この記事の読みどころ

  •  10月前半の日本株式相場は、ボックス圏相場の中でも徐々に上値を試し始めています。
  •  10月後半は最終週から本格化する企業決算が最大の注目点になります。
  •  その上期決算では、為替の影響を大きく受ける外需セクターを中心に、通期業績の見直しが多く出ると予想されます。悪材料の織り込み時期が焦点となるでしょう。

10月前半の株式相場の振り返り

10月前半は、小売セクターの決算発表(2月決算期)などが注目を集めた結果、円安が徐々に進行したことなどもあり、株式相場はボックス圏相場を抜けて上目を模索する兆候を見せ始めました。

ボックス圏相場の中でも徐々に上値を試す動きが顕著に

10月前半の株式相場は、ボックス圏相場の動きとなりましたが、徐々に上値を試す展開になりつつあります。

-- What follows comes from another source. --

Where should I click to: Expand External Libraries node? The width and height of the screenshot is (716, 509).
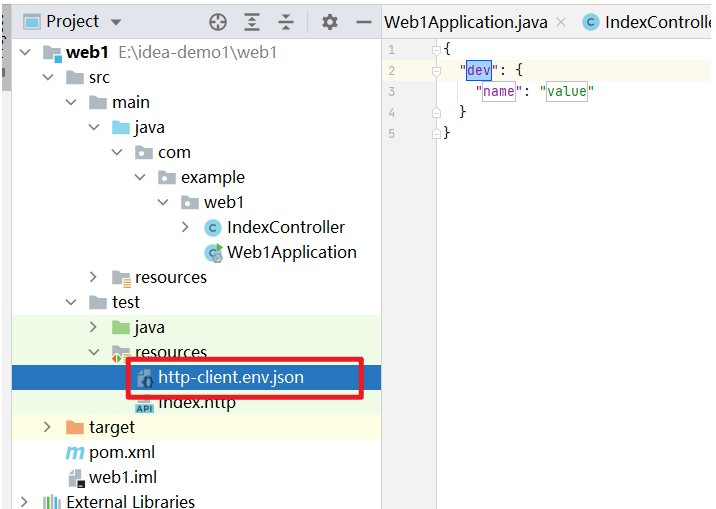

振り返ってみると、10月前半に相場を大きく動かすような材料は見当たりませんでしたが、為替相場が緩やかに円安に振れ始めた、米国の雇用統計発表でネガティブサプライズがなかった、小売セクターの決算発表が概ね想定線である、等の要因から大崩れせずに至っています。

ただ、10月11日に約1か月ぶりに終値で17,000円台を付けましたが、その後は再び17,000円を割り込む動きになりました。17,000円は大きな節目ではありませんが、市場には“プチ達成感”が出たかもしれません。しかし、株価の水準そのものは、徐々に切り上がってきている印象が強いと言えましょう。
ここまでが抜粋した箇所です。